_WHAT THIS TASK INVOLVES_: Without changing a character, output all of the records.

_SOURCE DATA_:
----
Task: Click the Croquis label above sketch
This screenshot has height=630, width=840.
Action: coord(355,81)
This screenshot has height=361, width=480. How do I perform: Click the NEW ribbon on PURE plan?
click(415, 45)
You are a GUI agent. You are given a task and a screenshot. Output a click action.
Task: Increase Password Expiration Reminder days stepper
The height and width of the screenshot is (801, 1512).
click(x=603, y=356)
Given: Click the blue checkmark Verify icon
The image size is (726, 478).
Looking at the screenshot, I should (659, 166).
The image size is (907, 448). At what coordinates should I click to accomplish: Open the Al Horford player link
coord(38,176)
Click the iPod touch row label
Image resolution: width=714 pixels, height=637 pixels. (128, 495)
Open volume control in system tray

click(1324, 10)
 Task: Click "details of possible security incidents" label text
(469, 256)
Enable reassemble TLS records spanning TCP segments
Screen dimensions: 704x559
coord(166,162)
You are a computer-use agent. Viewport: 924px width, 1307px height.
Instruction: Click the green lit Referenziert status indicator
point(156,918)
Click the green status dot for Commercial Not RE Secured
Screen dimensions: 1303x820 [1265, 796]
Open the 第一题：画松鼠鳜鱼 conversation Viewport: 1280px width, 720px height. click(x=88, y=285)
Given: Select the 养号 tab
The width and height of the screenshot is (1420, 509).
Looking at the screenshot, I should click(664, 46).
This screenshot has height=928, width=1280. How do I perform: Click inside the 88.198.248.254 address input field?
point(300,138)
----
_ANSWER_:
Task: Click the Croquis label above sketch
This screenshot has height=630, width=840.
Action: coord(355,81)
This screenshot has height=361, width=480. How do I perform: Click the NEW ribbon on PURE plan?
click(415, 45)
You are a GUI agent. You are given a task and a screenshot. Output a click action.
Task: Increase Password Expiration Reminder days stepper
The height and width of the screenshot is (801, 1512).
click(x=603, y=356)
Given: Click the blue checkmark Verify icon
The image size is (726, 478).
Looking at the screenshot, I should (659, 166).
The image size is (907, 448). At what coordinates should I click to accomplish: Open the Al Horford player link
coord(38,176)
Click the iPod touch row label
Image resolution: width=714 pixels, height=637 pixels. (128, 495)
Open volume control in system tray

click(1324, 10)
 Task: Click "details of possible security incidents" label text
(469, 256)
Enable reassemble TLS records spanning TCP segments
Screen dimensions: 704x559
coord(166,162)
You are a computer-use agent. Viewport: 924px width, 1307px height.
Instruction: Click the green lit Referenziert status indicator
point(156,918)
Click the green status dot for Commercial Not RE Secured
Screen dimensions: 1303x820 [1265, 796]
Open the 第一题：画松鼠鳜鱼 conversation Viewport: 1280px width, 720px height. click(x=88, y=285)
Given: Select the 养号 tab
The width and height of the screenshot is (1420, 509).
Looking at the screenshot, I should click(664, 46).
This screenshot has height=928, width=1280. How do I perform: Click inside the 88.198.248.254 address input field?
point(300,138)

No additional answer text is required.